Rovigo, 14 giugno 2017 - L’Ordine dei medici di Rovigo si schiera contro il sindaco Massimo Bergamin e la sua giunta ‘colpevoli’ di avere concesso la sala della Gran Guardia ai ‘no vax’ dell’associazione di promozione sociale ‘Viola’ e del Corvelva per l’incontro pubblico in programma oggi alla sala della Gran Guardia sul tema ‘Principi di libertà per una scelta vaccinale consapevole’. Secondo il presidente dell’Ordine, Francesco Noce, gli ambienti pubblici non devono essere concessi per finalità contrarie alla vaccinazione.

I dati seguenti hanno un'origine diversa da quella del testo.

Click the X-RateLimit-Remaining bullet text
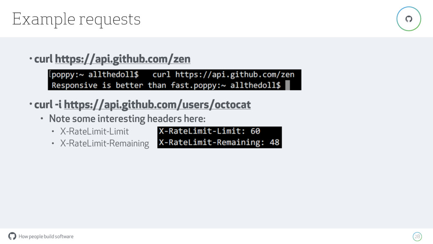This screenshot has width=433, height=244. pyautogui.click(x=105, y=143)
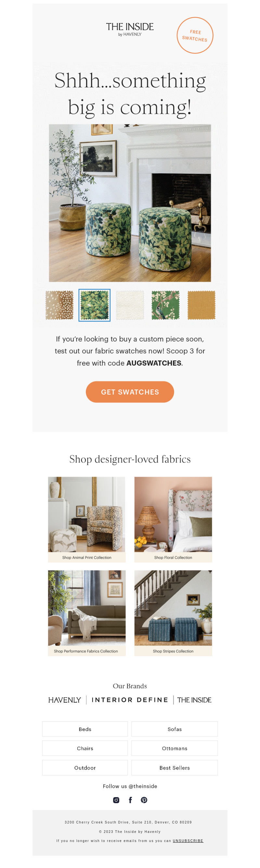Image resolution: width=260 pixels, height=868 pixels.
Task: Open the Beds category
Action: coord(85,729)
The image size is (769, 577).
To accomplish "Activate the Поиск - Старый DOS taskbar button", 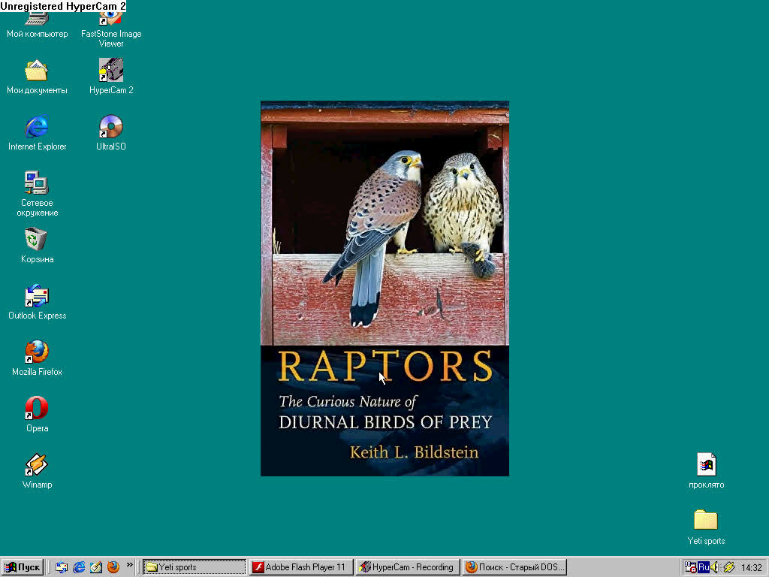I will [x=514, y=567].
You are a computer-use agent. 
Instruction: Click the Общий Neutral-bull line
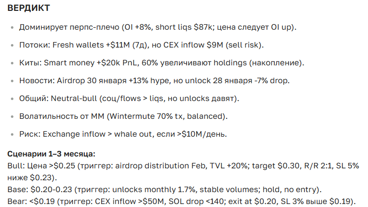click(x=129, y=99)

Perché? «Siamo convinti – spiega Noce – che chi propugna posizioni contro i vaccini non abbia lo stesso diritto di tribuna della scienza, e siamo preoccupati per i possibili riflessi negativi di tali campagne contro le vaccinazioni. Per noi si tratta di una falsa par condicio, per cui le evidenze prodotte dalla scienza e le opinioni basate su chiacchiere sono messe sullo stesso piano, quasi per un democratico confronto soprattutto laddove in contrasto con i principi fondamentali della Costituzione. La Costituzione tutela la salute dell’individuo nell’interesse della collettività e tale imperativo ben si attaglia ai vaccini che proteggendo il singolo dalla possibile comparsa di gravi malattie, tutelano la comunità dai probabili disagi. Sui vaccini si gioca la salute e la vita di milioni di persone».

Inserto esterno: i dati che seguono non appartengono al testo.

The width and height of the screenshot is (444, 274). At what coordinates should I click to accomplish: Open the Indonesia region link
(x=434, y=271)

Come mai si è arrivati a questo braccio di ferro?

«Dopo due secoli di lento ma progressivo avanzamento delle vaccinazioni si assiste ora ad una regressione delle coperture vaccinali dovuta in gran parte alla persuasiva diffidenza verso le istituzioni che porta a dare ascolto agli imbonitori di turno, alla disinformazione e alle teorie del complottismo tra scienza e multinazionali dedite al profitto. I vaccini in realtà sono tra i farmaci più severamente controllasti e garantiti proprio perché rivolti alla somministrazione di massa a popolazioni sane o potenzialmente fragili come neonati e anziani».

Bene dunque l’obbligatorietà vaccinale del recente decreto legge della ministra Lorenzin?

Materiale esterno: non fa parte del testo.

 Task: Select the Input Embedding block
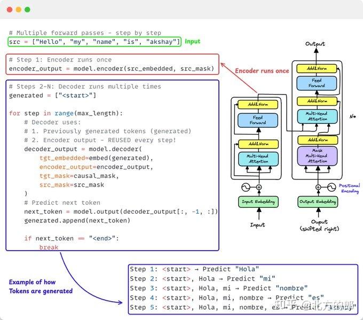(258, 202)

«Solo rivolgendosi a 7 dei 12 vaccini resi obbligatori dal recente decreto legge, sono state prevenute 33 mila morti e 14 milioni di casi di malattie per ogni coorte di nuovi nati. Laddove non si è provveduto alla vaccinazione in quantità sufficienti si sono verificati casi di patologie altrove scomparse».

Quindi il Comune non dovrebbe dare spazio pubblicamente alle ragioni dei ‘no vax’?

«Siamo di fronte ad un quadro preoccupante in cui la scienza medica e la politica debbono reagire insieme per la tutela della collettività, richiamando i risultati verii e concreti della medicina e rivolgendosi alla comunità per superare concetti disinformati o interessati non favorendone la diffusione».